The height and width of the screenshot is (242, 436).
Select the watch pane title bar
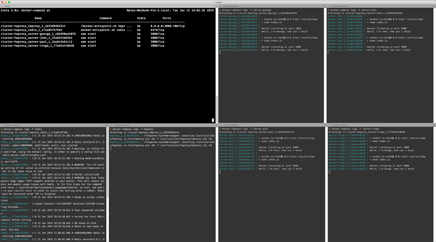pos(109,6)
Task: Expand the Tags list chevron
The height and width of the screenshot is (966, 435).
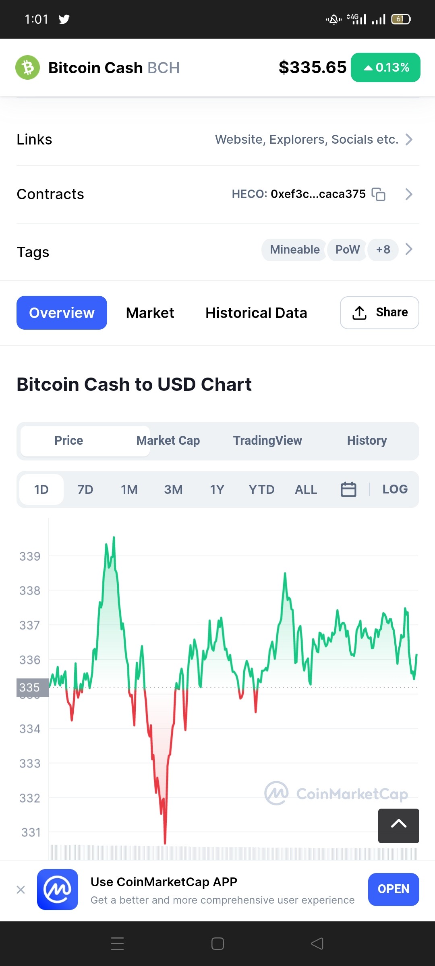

..............................

Tally how many lines in the entries above include the word "width". Reply with the number only.

2